If the Space Race characterized the twentieth century, it's possible the Teleportation Race may characterize the twenty-first. Scientists all over the world are trying to perfect teleportation techniques, for a wide variety of applications including communications technology. (Sorry, this isn't the kind of teleportation that involves sending you through a wormhole to the other side of the galaxy.) And now, a group of researchers led by Juan Yin at the University of Science and Technology of China in Shanghai have published a paper on ArXiv describing how they teleported entangled photons over a distance of 97 kilometres across a lake in China.
Over at the Technology Review ArXiv blog, KFC has the best explanation I've read of what the team actually did. His explanation is worth quoting at length:
The trick these guys have perfected is to find a way to use a 1.3 Watt laser and some fancy optics to beam the light and receive it.
Inevitably photons get lost and entanglement is destroyed in such a process. Imperfections in the optics and air turbulence account for some of these losses but the biggest problem is beam widening (they did the experiment at an altitude of about 4000 metres). Since the beam spreads out as it travels, many of the photons simply miss the target altogether.

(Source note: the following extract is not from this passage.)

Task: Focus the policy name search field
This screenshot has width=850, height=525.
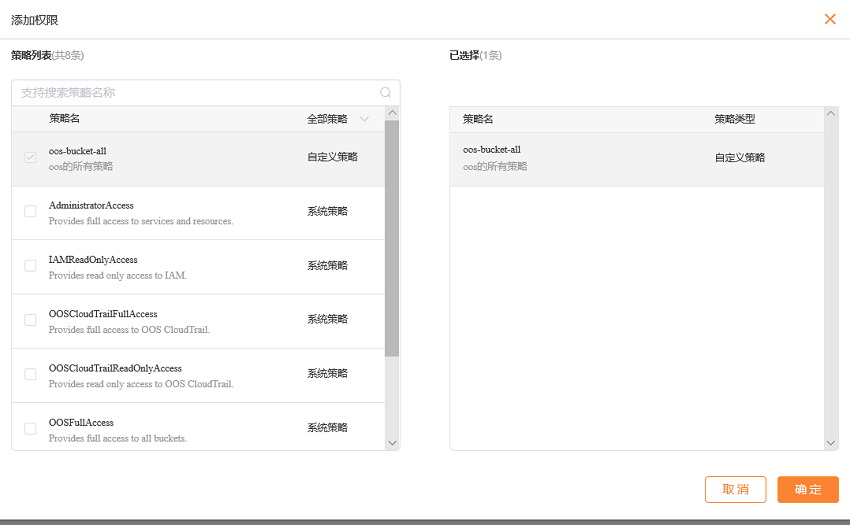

So the most important advance these guys have made is to develop a steering mechanism using a guide laser that keeps the beam precisely on target. As a result, they were able to teleport more than 1100 photons in 4 hours over a distance of 97 kilometres.
That's interesting because it's the same channel attenuation that you'd have to cope with when beaming photons to a satellite with, say, 20 centimetre optics orbiting at about 500 kilometres. "The successful quantum teleportation over such channel losses in combination with our high-frequency and high-accuracy [aiming] technique show the feasibility of satellite-based ultra-long-distance quantum teleportation," say Juan and co.